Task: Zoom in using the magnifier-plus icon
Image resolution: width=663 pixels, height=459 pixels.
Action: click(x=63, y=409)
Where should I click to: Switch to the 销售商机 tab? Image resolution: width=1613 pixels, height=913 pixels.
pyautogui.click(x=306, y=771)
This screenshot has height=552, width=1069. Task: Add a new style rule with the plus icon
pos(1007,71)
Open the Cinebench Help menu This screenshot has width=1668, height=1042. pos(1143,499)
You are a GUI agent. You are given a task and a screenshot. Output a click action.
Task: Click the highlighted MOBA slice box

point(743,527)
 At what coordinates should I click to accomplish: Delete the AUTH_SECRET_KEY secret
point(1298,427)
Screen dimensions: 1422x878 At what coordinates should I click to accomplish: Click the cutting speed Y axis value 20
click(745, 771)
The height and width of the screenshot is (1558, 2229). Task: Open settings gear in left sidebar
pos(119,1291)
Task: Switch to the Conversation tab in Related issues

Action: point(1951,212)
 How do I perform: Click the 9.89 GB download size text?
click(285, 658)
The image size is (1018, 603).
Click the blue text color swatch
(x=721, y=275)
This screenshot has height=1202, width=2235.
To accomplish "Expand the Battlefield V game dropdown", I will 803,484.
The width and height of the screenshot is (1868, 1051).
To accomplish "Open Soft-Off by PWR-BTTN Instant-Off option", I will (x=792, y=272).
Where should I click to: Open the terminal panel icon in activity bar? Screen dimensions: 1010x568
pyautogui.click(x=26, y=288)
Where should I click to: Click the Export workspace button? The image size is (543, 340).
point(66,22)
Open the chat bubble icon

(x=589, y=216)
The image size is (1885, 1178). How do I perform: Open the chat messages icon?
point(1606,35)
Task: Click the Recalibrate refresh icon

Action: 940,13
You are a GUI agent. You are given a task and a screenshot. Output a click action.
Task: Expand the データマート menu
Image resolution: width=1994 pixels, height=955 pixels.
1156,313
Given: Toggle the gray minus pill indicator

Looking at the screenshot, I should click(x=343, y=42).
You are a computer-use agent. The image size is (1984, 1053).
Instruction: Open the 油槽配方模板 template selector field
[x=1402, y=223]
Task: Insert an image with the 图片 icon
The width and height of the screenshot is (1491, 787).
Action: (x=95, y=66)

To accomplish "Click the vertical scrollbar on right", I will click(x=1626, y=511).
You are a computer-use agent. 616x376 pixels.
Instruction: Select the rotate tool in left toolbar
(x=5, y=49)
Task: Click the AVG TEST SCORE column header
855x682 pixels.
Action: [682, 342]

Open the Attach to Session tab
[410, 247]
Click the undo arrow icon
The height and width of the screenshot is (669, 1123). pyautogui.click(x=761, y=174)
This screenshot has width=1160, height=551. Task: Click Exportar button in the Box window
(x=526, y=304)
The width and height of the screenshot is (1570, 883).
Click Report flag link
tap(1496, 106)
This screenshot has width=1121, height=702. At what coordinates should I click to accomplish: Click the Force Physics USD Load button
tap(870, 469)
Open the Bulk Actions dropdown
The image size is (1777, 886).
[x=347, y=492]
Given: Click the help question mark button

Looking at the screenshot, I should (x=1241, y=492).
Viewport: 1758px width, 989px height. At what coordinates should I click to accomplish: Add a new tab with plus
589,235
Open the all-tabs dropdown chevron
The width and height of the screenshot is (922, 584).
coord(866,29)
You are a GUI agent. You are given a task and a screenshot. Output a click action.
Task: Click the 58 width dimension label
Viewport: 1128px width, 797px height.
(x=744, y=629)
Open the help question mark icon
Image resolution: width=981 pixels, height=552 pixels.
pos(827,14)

★ ★ ★ ★ ★

■ **PROBLEM DESCRIPTION**: Every line of the listing needs to be written out exactly.

■ **ANSWER FOR THIS EXERCISE**:
Task: Zoom in using the magnifier-plus icon
Image resolution: width=663 pixels, height=459 pixels.
Action: click(x=63, y=409)
Where should I click to: Switch to the 销售商机 tab? Image resolution: width=1613 pixels, height=913 pixels.
pyautogui.click(x=306, y=771)
This screenshot has height=552, width=1069. Task: Add a new style rule with the plus icon
pos(1007,71)
Open the Cinebench Help menu This screenshot has width=1668, height=1042. pos(1143,499)
You are a GUI agent. You are given a task and a screenshot. Output a click action.
Task: Click the highlighted MOBA slice box

point(743,527)
 At what coordinates should I click to accomplish: Delete the AUTH_SECRET_KEY secret
point(1298,427)
Screen dimensions: 1422x878 At what coordinates should I click to accomplish: Click the cutting speed Y axis value 20
click(745, 771)
The height and width of the screenshot is (1558, 2229). Task: Open settings gear in left sidebar
pos(119,1291)
Task: Switch to the Conversation tab in Related issues

Action: point(1951,212)
 How do I perform: Click the 9.89 GB download size text?
click(285, 658)
The image size is (1018, 603).
Click the blue text color swatch
(x=721, y=275)
This screenshot has height=1202, width=2235.
To accomplish "Expand the Battlefield V game dropdown", I will 803,484.
The width and height of the screenshot is (1868, 1051).
To accomplish "Open Soft-Off by PWR-BTTN Instant-Off option", I will (x=792, y=272).
Where should I click to: Open the terminal panel icon in activity bar? Screen dimensions: 1010x568
pyautogui.click(x=26, y=288)
Where should I click to: Click the Export workspace button? The image size is (543, 340).
point(66,22)
Open the chat bubble icon

(x=589, y=216)
The image size is (1885, 1178). How do I perform: Open the chat messages icon?
point(1606,35)
Task: Click the Recalibrate refresh icon

Action: 940,13
You are a GUI agent. You are given a task and a screenshot. Output a click action.
Task: Expand the データマート menu
Image resolution: width=1994 pixels, height=955 pixels.
1156,313
Given: Toggle the gray minus pill indicator

Looking at the screenshot, I should click(x=343, y=42).
You are a computer-use agent. The image size is (1984, 1053).
Instruction: Open the 油槽配方模板 template selector field
[x=1402, y=223]
Task: Insert an image with the 图片 icon
The width and height of the screenshot is (1491, 787).
Action: (x=95, y=66)

To accomplish "Click the vertical scrollbar on right", I will click(x=1626, y=511).
You are a computer-use agent. 616x376 pixels.
Instruction: Select the rotate tool in left toolbar
(x=5, y=49)
Task: Click the AVG TEST SCORE column header
855x682 pixels.
Action: [682, 342]

Open the Attach to Session tab
[410, 247]
Click the undo arrow icon
The height and width of the screenshot is (669, 1123). pyautogui.click(x=761, y=174)
This screenshot has width=1160, height=551. Task: Click Exportar button in the Box window
(x=526, y=304)
The width and height of the screenshot is (1570, 883).
Click Report flag link
tap(1496, 106)
This screenshot has width=1121, height=702. At what coordinates should I click to accomplish: Click the Force Physics USD Load button
tap(870, 469)
Open the Bulk Actions dropdown
The image size is (1777, 886).
[x=347, y=492]
Given: Click the help question mark button

Looking at the screenshot, I should (x=1241, y=492).
Viewport: 1758px width, 989px height. At what coordinates should I click to accomplish: Add a new tab with plus
589,235
Open the all-tabs dropdown chevron
The width and height of the screenshot is (922, 584).
coord(866,29)
You are a GUI agent. You are given a task and a screenshot. Output a click action.
Task: Click the 58 width dimension label
Viewport: 1128px width, 797px height.
(x=744, y=629)
Open the help question mark icon
Image resolution: width=981 pixels, height=552 pixels.
pos(827,14)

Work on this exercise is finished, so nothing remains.